I don’t believe in forever or in love as a mystical state

I don’t believe in the stars or the planets or angels watching from above

But I believe there’s a ghost of a chance that we can find some one to love

And make it last”

I have a wonderful marriage; my wife and I are very much in love, but it hasn’t been easy and I certainly don’t want to say, “Hey, we did it, you can too!” For us it has been worth it, but it has meant a lot of pain and regret as well as happiness. It is possible; it’s just not easy; which can be said of marriage in general, only with brain injury it is more so.

Sunday, August 12, 2012

The First Time I Walked

Imagine my fiance, 25 and very beautiful, quick, curious, and playful. She was engaged to her soulmate and they were to be married in June. Her life was pregnant with possibility.

Then her soulmate was in a tragic accident. At first it didn't seem likely he'd live, then it was assumed if he ever came out of his coma he'd likely be in a very low functioning state, needing constant care, living in a nursing home for the rest of his life. His own family was telling her they'd understand if she left and got on with her life, in fact they were telling her to move on with her life. But she said, "no, that won't be necessary, Mike will get better."

As I lay there in my hospital bed, I couldn't believe that my child hood sweetheart was actually with me and planning to mary me. I felt more than a debt, I felt gratitude and thankfulness of the deepest most intimate kind. If I loved her I would be a partner to her, not a burden. The best way I could show her this was to walk down the aisle with her in June. It was February and I was still unable to walk without assistance or supports.

I decided that if I loved her, then I could walk. I made my walking a metaphor for my love. With each step being a metaphor for telling her, "I love you." I couldn't tell her with words, my speech was so poor at that point.

The day came, they took me down to the rehab room and wheeled me in front of the parallel bars. I stared at them trying to overcome my fear of failure. My therapist told me, "Give it a try, its okay if you can't." She began to say we could try again tomorrow, but I cut her off."

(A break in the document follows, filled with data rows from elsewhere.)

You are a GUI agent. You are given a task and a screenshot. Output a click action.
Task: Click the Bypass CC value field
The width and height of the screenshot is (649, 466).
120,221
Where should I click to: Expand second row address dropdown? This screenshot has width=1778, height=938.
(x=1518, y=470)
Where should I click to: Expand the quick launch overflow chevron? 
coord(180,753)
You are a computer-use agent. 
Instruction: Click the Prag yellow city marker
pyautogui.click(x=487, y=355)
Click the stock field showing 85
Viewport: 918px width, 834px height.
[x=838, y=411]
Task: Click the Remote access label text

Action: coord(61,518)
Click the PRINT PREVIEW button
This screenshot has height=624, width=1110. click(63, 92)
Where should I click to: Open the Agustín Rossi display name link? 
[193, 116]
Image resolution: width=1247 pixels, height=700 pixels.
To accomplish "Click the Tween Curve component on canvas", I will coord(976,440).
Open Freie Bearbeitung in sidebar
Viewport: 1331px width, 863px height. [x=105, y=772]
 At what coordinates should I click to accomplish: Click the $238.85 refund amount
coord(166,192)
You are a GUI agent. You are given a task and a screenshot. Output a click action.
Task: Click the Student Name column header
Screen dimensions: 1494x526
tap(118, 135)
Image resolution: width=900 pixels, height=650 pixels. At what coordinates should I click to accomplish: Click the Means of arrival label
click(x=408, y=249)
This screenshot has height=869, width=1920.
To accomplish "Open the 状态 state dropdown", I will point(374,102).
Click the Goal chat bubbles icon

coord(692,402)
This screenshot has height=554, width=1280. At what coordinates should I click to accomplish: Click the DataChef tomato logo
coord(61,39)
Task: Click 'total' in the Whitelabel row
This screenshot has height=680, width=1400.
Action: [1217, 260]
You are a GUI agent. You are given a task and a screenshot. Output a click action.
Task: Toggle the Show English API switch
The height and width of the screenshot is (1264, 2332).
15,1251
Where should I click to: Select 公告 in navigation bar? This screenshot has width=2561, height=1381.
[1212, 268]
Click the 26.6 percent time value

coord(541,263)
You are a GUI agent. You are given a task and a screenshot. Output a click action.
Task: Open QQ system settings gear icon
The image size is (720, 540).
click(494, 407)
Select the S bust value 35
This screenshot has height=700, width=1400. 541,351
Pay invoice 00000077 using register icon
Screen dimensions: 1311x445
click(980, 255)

"No it is not!" I mumbled, feeling quite pathetic. I reached for the bars and I tried gallantly to pull myself up. I didn't know it would seem so impossible, but I thought of my fiance, I felt my love, I winced and I strained and with shakey uncertain legs I stood. Everyone in the therapy room cheered. I paused, gathered my strength and set my intentions. I shifted my wait to my left leg, the one that felt heavy with water. I tried raising my right leg to bring it forward. I panicked and set it quickly back down. Sweat was on my forehead and my teeth were clenched tightly. I set my intentions. I tried again, I felt like a skyscraper leaning in the wind, I thought of a sailing ship foundering in a gale, I closed my eyes on the inhale and opened them as I exhaled and took a step.

"I love you." The inner monologue resonated from my heart. I had done it! I had taken my first step.

Now I was in a jam. I had one foot forward and felt very off balance. Now everybody was watching, no cheers, just stunned silence. I rocked back and forth from foot to foot, trying to find a stable platform. There was no avail. Fear gripped me, I clenched my teeth as my breath coarsed sharp and short between them. I leaned forward and dragged my left foot ahead.

"I...Love....You! I had done it, I had walked! I wanted to raise both my hands over my head but no sooner had I tried then I started to fall and I brought my hands down and grabbed the rails tightly. White knuckle grip. I leaned on one hand with my hip and bowed my head while I raised the other arm in the air. Victory! And I breathed.